§ Supplied text

Then the Cauchy–Schwarz inequality yields

$$\begin{aligned}&-\langle \tau (\varvec{P_M} \varvec{u}_h^t-\varvec{\widehat{u}}_h),\varvec{e_u}^t-\varvec{e_{\widehat{u}}}\rangle _{\partial \mathcal {T}_h}\\&\quad =\langle \tau (\varvec{P_M}\varvec{e_u}^t-\varvec{e_{\widehat{u}}})-\tau (\varvec{P_M}((\varvec{\Pi _U} \varvec{u})^t-\varvec{u}^t)),\varvec{e_u}^t-\varvec{e_{\widehat{u}}} \rangle _{\partial \mathcal {T}_h}\\&\quad =\langle \tau (\varvec{P_M} \varvec{e_u}^t-\varvec{e_{\widehat{u}}}),\varvec{P_M}\varvec{e_u}^t-\varvec{e_{\widehat{u}}}\rangle _{\partial \mathcal {T}_h}\\&\qquad \;- \langle \tau (\varvec{P_M}((\varvec{\Pi _U} \varvec{u})^t-\varvec{u}^t)),\varvec{P_M}\varvec{e_u}^t-\varvec{e_{\widehat{u}}} \rangle _{\partial \mathcal {T}_h}\\&\quad =\left\| \tau ^{\frac{1}{2}} (\varvec{P_M} \varvec{e_u}^t-\varvec{e_{\widehat{u}}})\right\| _{L^2(\partial \mathcal {T}_h)}^2- \langle \tau (\varvec{P_M}((\varvec{\Pi _U} \varvec{u})^t-\varvec{u}^t)),\varvec{P_M}\varvec{e_u}^t-\varvec{e_{\widehat{u}}} \rangle _{\partial \mathcal {T}_h}. \end{aligned}$$

The Cauchy–Schwarz inequality gives

$$\begin{aligned}&- \langle \tau (\varvec{P_M}((\varvec{\Pi _U} \varvec{u})^t-\varvec{u}^t)),\varvec{P_M}\varvec{e_u}^t-\varvec{e_{\widehat{u}}} \rangle _{\partial \mathcal {T}_h}\\&\quad \le \left\| \tau ^{\frac{1}{2}} (\varvec{P_M} \varvec{e_u}^t-\varvec{e_{\widehat{u}}})\right\| _{L^2(\partial \mathcal {T}_h)} \left\| \tau ^{\frac{1}{2}}((\varvec{\Pi _U} \varvec{u})^t-\varvec{u}^t)\right\| _{L^2(\partial \mathcal {T}_h)}. \end{aligned}$$

The proof is completed by combining the above estimates and Young’s inequality. \(\square \)

§ Written request 1
Set down these entries again without changes, starting with the line containing "Given: Click the Step 3 Add source stage link" and going on through the line containing "will tap(276, 24).".

§ Information shown
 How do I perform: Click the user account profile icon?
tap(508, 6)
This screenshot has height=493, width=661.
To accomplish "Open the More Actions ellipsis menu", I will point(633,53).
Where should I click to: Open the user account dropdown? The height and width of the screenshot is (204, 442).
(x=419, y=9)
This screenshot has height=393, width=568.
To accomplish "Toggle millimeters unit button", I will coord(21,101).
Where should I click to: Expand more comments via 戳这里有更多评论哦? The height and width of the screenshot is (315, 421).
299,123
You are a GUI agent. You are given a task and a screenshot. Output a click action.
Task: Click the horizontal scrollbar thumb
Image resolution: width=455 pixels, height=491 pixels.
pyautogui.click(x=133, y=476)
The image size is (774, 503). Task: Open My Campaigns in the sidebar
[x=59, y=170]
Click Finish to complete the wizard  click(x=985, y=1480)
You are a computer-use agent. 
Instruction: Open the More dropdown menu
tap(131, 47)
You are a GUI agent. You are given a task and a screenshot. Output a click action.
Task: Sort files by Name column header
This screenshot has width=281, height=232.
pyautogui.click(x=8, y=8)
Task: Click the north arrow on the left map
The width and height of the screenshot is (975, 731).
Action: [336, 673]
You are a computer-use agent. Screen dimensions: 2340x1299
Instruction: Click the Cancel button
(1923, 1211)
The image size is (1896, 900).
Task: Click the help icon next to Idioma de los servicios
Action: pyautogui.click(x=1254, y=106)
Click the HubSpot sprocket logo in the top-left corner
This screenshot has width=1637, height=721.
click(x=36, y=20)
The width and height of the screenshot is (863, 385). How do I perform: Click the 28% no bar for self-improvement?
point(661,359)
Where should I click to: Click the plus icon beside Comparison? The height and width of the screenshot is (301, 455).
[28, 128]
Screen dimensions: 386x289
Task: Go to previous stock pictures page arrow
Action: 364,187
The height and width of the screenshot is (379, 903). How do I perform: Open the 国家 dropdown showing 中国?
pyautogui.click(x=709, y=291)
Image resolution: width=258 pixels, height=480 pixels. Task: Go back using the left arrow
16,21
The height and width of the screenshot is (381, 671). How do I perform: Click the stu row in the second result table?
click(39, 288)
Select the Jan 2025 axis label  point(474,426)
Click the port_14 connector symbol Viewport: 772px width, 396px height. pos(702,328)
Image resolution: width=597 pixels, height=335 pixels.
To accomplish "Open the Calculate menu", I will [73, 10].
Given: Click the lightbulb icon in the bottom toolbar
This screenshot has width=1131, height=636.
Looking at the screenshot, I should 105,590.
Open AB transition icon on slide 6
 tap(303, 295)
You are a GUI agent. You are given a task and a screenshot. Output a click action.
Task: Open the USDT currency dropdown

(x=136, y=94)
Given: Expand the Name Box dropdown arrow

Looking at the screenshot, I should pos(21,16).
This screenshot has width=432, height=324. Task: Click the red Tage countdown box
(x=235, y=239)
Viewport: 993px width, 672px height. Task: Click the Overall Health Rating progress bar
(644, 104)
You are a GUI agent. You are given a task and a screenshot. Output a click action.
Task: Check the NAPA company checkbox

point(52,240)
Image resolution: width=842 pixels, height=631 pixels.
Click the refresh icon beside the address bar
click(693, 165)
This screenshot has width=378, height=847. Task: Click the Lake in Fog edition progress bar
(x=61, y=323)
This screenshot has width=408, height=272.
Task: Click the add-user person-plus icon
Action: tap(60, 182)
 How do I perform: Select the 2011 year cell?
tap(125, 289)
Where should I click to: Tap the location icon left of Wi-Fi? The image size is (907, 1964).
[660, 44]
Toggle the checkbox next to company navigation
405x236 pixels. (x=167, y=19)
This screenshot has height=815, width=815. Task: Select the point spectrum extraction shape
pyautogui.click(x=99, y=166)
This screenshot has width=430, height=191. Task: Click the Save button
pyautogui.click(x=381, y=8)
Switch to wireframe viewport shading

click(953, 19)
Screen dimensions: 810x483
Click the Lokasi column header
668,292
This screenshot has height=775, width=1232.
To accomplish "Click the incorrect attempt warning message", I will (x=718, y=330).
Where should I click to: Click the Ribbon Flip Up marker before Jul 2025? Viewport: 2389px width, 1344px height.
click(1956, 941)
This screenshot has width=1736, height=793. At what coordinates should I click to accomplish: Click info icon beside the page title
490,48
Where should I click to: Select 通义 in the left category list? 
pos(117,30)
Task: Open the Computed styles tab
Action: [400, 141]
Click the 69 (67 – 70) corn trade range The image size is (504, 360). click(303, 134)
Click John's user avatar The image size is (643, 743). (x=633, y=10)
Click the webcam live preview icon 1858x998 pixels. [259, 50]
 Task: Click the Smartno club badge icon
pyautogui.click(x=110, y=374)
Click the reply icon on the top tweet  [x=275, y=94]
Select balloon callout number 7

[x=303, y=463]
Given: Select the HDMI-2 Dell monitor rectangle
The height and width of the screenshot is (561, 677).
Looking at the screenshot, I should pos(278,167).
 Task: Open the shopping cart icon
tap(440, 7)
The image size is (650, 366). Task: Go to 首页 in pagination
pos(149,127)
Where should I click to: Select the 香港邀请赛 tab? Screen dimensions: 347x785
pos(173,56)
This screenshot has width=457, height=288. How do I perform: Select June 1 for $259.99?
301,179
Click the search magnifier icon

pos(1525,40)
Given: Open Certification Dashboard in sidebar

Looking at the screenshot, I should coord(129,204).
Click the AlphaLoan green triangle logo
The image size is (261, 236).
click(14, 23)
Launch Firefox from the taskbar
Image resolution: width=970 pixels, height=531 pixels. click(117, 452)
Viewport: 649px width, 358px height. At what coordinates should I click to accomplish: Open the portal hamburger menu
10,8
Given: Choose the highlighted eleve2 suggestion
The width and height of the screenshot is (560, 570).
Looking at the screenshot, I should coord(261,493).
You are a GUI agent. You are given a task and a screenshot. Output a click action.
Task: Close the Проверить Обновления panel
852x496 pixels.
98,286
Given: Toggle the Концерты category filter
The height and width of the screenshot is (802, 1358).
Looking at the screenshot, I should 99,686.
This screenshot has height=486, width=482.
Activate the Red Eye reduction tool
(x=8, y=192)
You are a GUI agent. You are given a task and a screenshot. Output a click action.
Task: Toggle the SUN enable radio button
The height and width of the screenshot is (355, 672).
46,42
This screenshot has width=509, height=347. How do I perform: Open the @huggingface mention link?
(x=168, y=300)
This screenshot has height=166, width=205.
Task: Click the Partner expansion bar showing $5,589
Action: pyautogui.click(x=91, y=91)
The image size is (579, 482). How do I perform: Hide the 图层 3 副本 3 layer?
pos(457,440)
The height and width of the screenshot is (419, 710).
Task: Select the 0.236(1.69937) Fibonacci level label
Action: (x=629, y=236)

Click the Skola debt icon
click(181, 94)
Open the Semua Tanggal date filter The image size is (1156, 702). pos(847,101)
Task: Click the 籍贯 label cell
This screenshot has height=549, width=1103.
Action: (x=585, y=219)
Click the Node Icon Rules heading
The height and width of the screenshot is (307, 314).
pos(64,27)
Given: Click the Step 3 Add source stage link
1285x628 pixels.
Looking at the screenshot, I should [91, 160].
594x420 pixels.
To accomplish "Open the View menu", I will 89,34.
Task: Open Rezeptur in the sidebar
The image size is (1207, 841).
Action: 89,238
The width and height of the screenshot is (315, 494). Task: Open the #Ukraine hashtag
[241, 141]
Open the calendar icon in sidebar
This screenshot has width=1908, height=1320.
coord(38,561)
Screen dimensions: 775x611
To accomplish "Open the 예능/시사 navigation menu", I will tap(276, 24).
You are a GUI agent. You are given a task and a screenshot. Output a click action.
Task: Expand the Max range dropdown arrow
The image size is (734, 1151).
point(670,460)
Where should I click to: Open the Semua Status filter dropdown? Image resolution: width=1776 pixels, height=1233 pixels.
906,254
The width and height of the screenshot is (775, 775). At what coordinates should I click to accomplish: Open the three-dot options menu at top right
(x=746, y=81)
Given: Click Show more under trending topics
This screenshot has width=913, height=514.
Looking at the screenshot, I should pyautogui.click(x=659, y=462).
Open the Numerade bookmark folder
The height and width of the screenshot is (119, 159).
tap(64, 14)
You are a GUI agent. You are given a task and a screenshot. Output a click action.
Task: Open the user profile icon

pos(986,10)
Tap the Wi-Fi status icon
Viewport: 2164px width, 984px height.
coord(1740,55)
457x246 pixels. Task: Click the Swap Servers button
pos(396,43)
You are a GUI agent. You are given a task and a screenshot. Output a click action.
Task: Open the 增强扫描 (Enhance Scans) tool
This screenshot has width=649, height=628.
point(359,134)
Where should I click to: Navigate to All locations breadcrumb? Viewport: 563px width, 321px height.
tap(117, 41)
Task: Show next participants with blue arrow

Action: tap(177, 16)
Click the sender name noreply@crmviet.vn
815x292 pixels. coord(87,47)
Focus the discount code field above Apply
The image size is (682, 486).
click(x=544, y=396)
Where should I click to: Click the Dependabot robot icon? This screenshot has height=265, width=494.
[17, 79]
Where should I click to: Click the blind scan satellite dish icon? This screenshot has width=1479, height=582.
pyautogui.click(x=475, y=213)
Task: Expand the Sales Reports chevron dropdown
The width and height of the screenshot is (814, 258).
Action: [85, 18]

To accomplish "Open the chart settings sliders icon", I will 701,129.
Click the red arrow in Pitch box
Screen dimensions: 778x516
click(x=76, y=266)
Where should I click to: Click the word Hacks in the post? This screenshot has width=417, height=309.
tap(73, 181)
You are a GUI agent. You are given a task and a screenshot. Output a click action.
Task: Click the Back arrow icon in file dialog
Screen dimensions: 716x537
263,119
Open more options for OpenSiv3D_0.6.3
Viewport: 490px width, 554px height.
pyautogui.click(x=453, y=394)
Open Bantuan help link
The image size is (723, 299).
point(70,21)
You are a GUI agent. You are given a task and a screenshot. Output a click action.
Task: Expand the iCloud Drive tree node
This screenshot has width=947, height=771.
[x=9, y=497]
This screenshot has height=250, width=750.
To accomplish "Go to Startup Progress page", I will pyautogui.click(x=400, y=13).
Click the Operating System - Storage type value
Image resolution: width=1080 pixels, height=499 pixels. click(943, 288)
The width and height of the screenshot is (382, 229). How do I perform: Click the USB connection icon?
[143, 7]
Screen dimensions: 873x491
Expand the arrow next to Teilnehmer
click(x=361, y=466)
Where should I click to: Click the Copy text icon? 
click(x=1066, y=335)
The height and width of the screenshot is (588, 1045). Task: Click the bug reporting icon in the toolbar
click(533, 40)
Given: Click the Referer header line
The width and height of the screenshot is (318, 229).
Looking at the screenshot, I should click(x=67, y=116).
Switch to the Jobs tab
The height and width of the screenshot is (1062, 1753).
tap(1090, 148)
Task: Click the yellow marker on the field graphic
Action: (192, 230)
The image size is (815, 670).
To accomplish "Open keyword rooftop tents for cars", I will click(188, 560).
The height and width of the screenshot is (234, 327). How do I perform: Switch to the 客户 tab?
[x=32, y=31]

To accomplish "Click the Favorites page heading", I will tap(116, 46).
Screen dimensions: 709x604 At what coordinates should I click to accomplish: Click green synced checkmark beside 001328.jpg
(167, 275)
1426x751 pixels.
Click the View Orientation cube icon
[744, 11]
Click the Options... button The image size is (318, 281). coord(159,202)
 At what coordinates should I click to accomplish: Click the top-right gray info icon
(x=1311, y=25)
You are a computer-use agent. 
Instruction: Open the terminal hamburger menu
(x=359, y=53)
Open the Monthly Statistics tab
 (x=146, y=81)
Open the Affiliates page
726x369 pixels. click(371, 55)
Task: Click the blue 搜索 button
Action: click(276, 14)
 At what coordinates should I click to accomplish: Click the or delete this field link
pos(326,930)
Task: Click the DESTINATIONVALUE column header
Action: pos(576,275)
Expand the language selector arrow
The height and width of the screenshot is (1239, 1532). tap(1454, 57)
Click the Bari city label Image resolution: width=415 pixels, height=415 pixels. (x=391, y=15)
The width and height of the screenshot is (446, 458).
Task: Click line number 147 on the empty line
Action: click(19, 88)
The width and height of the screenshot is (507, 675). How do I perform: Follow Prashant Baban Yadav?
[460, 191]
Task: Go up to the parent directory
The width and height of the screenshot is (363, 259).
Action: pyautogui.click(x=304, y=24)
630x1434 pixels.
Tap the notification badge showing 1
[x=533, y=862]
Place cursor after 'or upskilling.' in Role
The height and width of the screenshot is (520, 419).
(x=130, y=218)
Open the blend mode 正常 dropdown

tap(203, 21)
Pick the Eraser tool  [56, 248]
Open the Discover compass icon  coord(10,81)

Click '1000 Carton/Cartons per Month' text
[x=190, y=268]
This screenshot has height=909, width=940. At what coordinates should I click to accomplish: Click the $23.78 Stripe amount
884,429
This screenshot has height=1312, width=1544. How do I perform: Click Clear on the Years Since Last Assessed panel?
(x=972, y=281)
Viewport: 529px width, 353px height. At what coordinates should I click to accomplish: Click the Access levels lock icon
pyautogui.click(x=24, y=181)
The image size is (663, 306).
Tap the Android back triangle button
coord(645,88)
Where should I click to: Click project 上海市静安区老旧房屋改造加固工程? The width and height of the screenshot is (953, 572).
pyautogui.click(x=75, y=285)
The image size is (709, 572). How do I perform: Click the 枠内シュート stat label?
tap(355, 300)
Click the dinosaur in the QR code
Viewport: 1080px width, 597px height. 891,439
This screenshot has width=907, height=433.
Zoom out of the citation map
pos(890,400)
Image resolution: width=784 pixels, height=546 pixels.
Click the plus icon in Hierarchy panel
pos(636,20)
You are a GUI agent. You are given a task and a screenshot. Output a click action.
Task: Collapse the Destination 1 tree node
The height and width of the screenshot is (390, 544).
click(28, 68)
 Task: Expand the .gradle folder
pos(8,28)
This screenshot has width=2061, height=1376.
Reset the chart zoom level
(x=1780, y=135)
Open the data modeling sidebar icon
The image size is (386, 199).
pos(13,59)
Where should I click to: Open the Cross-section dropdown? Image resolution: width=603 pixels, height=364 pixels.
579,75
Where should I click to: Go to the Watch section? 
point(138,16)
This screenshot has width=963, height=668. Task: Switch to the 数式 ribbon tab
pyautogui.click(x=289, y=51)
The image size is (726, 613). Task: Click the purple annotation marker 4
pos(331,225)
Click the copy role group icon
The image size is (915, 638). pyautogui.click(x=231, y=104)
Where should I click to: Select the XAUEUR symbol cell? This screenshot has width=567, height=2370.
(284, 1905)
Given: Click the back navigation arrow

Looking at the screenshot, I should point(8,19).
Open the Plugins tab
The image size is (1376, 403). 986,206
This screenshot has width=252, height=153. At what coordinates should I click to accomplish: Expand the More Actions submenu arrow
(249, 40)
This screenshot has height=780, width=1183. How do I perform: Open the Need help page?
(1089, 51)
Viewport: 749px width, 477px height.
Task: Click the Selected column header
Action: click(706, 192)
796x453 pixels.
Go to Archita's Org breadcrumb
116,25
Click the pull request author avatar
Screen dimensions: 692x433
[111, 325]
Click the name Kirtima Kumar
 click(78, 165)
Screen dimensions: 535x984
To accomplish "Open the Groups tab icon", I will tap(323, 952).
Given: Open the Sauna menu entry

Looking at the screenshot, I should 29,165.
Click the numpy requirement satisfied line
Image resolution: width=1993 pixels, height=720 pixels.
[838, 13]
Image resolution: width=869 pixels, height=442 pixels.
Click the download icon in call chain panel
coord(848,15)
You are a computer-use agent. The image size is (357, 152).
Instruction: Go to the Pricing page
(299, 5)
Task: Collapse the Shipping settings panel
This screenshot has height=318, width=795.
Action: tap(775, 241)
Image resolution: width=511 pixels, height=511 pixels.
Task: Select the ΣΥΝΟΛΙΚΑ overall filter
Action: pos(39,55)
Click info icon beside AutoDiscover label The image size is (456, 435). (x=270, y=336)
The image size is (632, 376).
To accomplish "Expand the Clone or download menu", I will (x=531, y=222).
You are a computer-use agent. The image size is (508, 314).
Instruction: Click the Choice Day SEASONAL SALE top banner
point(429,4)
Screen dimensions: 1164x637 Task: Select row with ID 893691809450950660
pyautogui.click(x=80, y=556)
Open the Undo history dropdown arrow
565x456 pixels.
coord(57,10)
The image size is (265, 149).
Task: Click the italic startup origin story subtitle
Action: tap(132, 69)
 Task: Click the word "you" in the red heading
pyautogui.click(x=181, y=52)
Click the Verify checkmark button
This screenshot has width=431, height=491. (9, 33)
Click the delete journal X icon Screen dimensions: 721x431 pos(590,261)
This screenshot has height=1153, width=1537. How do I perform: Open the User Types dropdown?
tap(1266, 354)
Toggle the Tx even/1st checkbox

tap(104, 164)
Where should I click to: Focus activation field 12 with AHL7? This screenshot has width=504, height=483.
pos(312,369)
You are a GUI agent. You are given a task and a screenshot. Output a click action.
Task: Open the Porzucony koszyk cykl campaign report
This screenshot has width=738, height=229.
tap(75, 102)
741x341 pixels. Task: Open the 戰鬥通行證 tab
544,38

§ Written request 2
Translate this sentence from the Cauchy–Schwarz proof into Spanish: "The proof is completed by combining the above estimates and Young’s inequality."

§ Correct output 1
Given: Click the Step 3 Add source stage link
1285x628 pixels.
Looking at the screenshot, I should [91, 160].
594x420 pixels.
To accomplish "Open the View menu", I will 89,34.
Task: Open Rezeptur in the sidebar
The image size is (1207, 841).
Action: 89,238
The width and height of the screenshot is (315, 494). Task: Open the #Ukraine hashtag
[241, 141]
Open the calendar icon in sidebar
This screenshot has width=1908, height=1320.
coord(38,561)
Screen dimensions: 775x611
To accomplish "Open the 예능/시사 navigation menu", I will tap(276, 24).

§ Correct output 2
La demostración se completa combinando las estimaciones anteriores y la desigualdad de Young.